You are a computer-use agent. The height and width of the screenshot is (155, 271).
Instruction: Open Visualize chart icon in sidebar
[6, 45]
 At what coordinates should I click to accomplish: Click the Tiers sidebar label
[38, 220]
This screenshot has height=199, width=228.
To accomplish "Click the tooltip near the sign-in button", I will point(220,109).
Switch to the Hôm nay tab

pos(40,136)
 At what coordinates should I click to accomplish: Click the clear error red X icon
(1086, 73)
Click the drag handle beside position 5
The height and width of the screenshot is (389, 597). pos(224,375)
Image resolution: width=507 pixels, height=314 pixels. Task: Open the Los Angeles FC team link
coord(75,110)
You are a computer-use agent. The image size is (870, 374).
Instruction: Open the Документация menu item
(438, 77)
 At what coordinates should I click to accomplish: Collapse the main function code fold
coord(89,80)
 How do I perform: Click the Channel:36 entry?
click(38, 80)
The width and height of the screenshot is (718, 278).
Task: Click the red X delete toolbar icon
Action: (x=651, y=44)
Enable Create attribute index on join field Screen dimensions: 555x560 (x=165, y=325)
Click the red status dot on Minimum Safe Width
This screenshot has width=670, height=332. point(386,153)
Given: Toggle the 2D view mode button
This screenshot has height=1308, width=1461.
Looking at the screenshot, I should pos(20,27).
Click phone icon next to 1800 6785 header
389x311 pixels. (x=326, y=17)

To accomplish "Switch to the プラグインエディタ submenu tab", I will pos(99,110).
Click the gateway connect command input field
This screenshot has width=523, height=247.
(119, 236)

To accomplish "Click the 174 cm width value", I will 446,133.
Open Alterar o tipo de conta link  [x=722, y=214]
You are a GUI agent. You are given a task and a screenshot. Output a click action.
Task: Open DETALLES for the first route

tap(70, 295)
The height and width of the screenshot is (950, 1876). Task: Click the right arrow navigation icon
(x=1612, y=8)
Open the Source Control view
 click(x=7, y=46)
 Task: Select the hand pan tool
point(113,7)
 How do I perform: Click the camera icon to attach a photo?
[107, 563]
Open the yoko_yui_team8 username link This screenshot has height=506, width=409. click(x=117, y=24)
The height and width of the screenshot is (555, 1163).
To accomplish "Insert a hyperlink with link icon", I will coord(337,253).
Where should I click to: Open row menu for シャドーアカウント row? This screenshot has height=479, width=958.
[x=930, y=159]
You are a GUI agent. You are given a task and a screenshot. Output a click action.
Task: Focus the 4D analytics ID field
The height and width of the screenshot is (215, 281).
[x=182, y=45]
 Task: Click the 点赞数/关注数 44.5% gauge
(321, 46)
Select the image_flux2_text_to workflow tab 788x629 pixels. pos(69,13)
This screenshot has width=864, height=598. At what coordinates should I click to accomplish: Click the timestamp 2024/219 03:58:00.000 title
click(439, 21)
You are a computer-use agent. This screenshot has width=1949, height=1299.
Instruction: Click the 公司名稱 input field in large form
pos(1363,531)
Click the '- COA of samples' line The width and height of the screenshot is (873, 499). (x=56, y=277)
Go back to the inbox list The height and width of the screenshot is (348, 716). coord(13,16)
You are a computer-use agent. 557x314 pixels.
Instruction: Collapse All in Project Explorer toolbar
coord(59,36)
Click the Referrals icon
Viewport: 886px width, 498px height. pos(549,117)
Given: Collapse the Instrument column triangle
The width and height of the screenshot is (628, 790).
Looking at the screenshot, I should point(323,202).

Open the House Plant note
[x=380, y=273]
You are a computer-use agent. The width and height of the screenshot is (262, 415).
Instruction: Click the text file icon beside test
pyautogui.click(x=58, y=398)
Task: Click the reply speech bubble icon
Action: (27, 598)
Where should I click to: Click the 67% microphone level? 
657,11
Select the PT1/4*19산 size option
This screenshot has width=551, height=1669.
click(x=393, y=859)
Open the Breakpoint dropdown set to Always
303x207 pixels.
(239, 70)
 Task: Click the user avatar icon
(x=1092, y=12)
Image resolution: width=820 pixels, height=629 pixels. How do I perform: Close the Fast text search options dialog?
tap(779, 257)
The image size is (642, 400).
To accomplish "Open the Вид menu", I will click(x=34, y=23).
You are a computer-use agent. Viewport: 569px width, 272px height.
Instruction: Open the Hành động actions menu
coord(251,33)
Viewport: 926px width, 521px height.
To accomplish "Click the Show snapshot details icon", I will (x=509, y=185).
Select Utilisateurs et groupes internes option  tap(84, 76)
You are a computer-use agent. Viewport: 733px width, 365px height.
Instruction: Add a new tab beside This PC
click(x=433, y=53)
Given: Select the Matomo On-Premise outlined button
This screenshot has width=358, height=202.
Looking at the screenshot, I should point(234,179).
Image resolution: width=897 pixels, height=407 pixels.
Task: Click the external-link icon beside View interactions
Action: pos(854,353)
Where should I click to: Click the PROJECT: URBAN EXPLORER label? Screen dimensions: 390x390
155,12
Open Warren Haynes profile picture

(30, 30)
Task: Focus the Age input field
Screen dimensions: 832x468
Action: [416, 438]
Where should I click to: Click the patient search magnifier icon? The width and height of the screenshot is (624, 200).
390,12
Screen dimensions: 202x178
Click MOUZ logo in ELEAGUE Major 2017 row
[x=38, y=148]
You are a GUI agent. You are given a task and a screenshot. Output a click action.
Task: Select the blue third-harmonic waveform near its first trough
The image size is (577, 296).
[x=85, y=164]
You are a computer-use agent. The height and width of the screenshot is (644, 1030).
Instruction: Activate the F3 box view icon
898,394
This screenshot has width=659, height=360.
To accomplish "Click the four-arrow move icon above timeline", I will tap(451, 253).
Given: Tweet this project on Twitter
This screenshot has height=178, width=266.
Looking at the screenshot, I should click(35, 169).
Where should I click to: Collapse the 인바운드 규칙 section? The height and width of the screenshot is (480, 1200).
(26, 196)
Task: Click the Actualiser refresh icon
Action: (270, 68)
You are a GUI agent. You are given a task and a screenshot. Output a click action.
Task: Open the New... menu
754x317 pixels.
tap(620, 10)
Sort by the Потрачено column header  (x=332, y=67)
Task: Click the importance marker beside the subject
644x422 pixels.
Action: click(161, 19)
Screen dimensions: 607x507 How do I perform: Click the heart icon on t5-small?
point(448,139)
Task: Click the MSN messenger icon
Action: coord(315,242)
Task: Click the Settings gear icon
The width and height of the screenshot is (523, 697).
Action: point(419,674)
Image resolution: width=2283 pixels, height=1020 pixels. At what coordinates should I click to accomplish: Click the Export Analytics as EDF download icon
..............................
*EXERCISE INSTRUCTIONS*
Copy all of the material above line for line, leaving every character unchanged.

*COMPLETED TASK*
You are a computer-use agent. The height and width of the screenshot is (155, 271).
Instruction: Open Visualize chart icon in sidebar
[6, 45]
 At what coordinates should I click to accomplish: Click the Tiers sidebar label
[38, 220]
This screenshot has height=199, width=228.
To accomplish "Click the tooltip near the sign-in button", I will point(220,109).
Switch to the Hôm nay tab

pos(40,136)
 At what coordinates should I click to accomplish: Click the clear error red X icon
(1086, 73)
Click the drag handle beside position 5
The height and width of the screenshot is (389, 597). pos(224,375)
Image resolution: width=507 pixels, height=314 pixels. Task: Open the Los Angeles FC team link
coord(75,110)
You are a computer-use agent. The image size is (870, 374).
Instruction: Open the Документация menu item
(438, 77)
 At what coordinates should I click to accomplish: Collapse the main function code fold
coord(89,80)
 How do I perform: Click the Channel:36 entry?
click(38, 80)
The width and height of the screenshot is (718, 278).
Task: Click the red X delete toolbar icon
Action: (x=651, y=44)
Enable Create attribute index on join field Screen dimensions: 555x560 (x=165, y=325)
Click the red status dot on Minimum Safe Width
This screenshot has width=670, height=332. point(386,153)
Given: Toggle the 2D view mode button
This screenshot has height=1308, width=1461.
Looking at the screenshot, I should pos(20,27).
Click phone icon next to 1800 6785 header
389x311 pixels. (x=326, y=17)

To accomplish "Switch to the プラグインエディタ submenu tab", I will pos(99,110).
Click the gateway connect command input field
This screenshot has width=523, height=247.
(119, 236)

To accomplish "Click the 174 cm width value", I will 446,133.
Open Alterar o tipo de conta link  [x=722, y=214]
You are a GUI agent. You are given a task and a screenshot. Output a click action.
Task: Open DETALLES for the first route

tap(70, 295)
The height and width of the screenshot is (950, 1876). Task: Click the right arrow navigation icon
(x=1612, y=8)
Open the Source Control view
 click(x=7, y=46)
 Task: Select the hand pan tool
point(113,7)
 How do I perform: Click the camera icon to attach a photo?
[107, 563]
Open the yoko_yui_team8 username link This screenshot has height=506, width=409. click(x=117, y=24)
The height and width of the screenshot is (555, 1163).
To accomplish "Insert a hyperlink with link icon", I will coord(337,253).
Where should I click to: Open row menu for シャドーアカウント row? This screenshot has height=479, width=958.
[x=930, y=159]
You are a GUI agent. You are given a task and a screenshot. Output a click action.
Task: Focus the 4D analytics ID field
The height and width of the screenshot is (215, 281).
[x=182, y=45]
 Task: Click the 点赞数/关注数 44.5% gauge
(321, 46)
Select the image_flux2_text_to workflow tab 788x629 pixels. pos(69,13)
This screenshot has width=864, height=598. At what coordinates should I click to accomplish: Click the timestamp 2024/219 03:58:00.000 title
click(439, 21)
You are a computer-use agent. This screenshot has width=1949, height=1299.
Instruction: Click the 公司名稱 input field in large form
pos(1363,531)
Click the '- COA of samples' line The width and height of the screenshot is (873, 499). (x=56, y=277)
Go back to the inbox list The height and width of the screenshot is (348, 716). coord(13,16)
You are a computer-use agent. 557x314 pixels.
Instruction: Collapse All in Project Explorer toolbar
coord(59,36)
Click the Referrals icon
Viewport: 886px width, 498px height. pos(549,117)
Given: Collapse the Instrument column triangle
The width and height of the screenshot is (628, 790).
Looking at the screenshot, I should point(323,202).

Open the House Plant note
[x=380, y=273]
You are a computer-use agent. The width and height of the screenshot is (262, 415).
Instruction: Click the text file icon beside test
pyautogui.click(x=58, y=398)
Task: Click the reply speech bubble icon
Action: (27, 598)
Where should I click to: Click the 67% microphone level? 
657,11
Select the PT1/4*19산 size option
This screenshot has width=551, height=1669.
click(x=393, y=859)
Open the Breakpoint dropdown set to Always
303x207 pixels.
(239, 70)
 Task: Click the user avatar icon
(x=1092, y=12)
Image resolution: width=820 pixels, height=629 pixels. How do I perform: Close the Fast text search options dialog?
tap(779, 257)
The image size is (642, 400).
To accomplish "Open the Вид menu", I will click(x=34, y=23).
You are a computer-use agent. Viewport: 569px width, 272px height.
Instruction: Open the Hành động actions menu
coord(251,33)
Viewport: 926px width, 521px height.
To accomplish "Click the Show snapshot details icon", I will (x=509, y=185).
Select Utilisateurs et groupes internes option  tap(84, 76)
You are a computer-use agent. Viewport: 733px width, 365px height.
Instruction: Add a new tab beside This PC
click(x=433, y=53)
Given: Select the Matomo On-Premise outlined button
This screenshot has width=358, height=202.
Looking at the screenshot, I should point(234,179).
Image resolution: width=897 pixels, height=407 pixels.
Task: Click the external-link icon beside View interactions
Action: pos(854,353)
Where should I click to: Click the PROJECT: URBAN EXPLORER label? Screen dimensions: 390x390
155,12
Open Warren Haynes profile picture

(30, 30)
Task: Focus the Age input field
Screen dimensions: 832x468
Action: [416, 438]
Where should I click to: Click the patient search magnifier icon? The width and height of the screenshot is (624, 200).
390,12
Screen dimensions: 202x178
Click MOUZ logo in ELEAGUE Major 2017 row
[x=38, y=148]
You are a GUI agent. You are given a task and a screenshot. Output a click action.
Task: Select the blue third-harmonic waveform near its first trough
The image size is (577, 296).
[x=85, y=164]
You are a computer-use agent. The height and width of the screenshot is (644, 1030).
Instruction: Activate the F3 box view icon
898,394
This screenshot has width=659, height=360.
To accomplish "Click the four-arrow move icon above timeline", I will tap(451, 253).
Given: Tweet this project on Twitter
This screenshot has height=178, width=266.
Looking at the screenshot, I should click(35, 169).
Where should I click to: Collapse the 인바운드 규칙 section? The height and width of the screenshot is (480, 1200).
(26, 196)
Task: Click the Actualiser refresh icon
Action: (270, 68)
You are a GUI agent. You are given a task and a screenshot. Output a click action.
Task: Open the New... menu
754x317 pixels.
tap(620, 10)
Sort by the Потрачено column header  (x=332, y=67)
Task: Click the importance marker beside the subject
644x422 pixels.
Action: click(161, 19)
Screen dimensions: 607x507 How do I perform: Click the heart icon on t5-small?
point(448,139)
Task: Click the MSN messenger icon
Action: coord(315,242)
Task: Click the Settings gear icon
The width and height of the screenshot is (523, 697).
Action: point(419,674)
Image resolution: width=2283 pixels, height=1020 pixels. At what coordinates should I click to accomplish: Click the Export Analytics as EDF download icon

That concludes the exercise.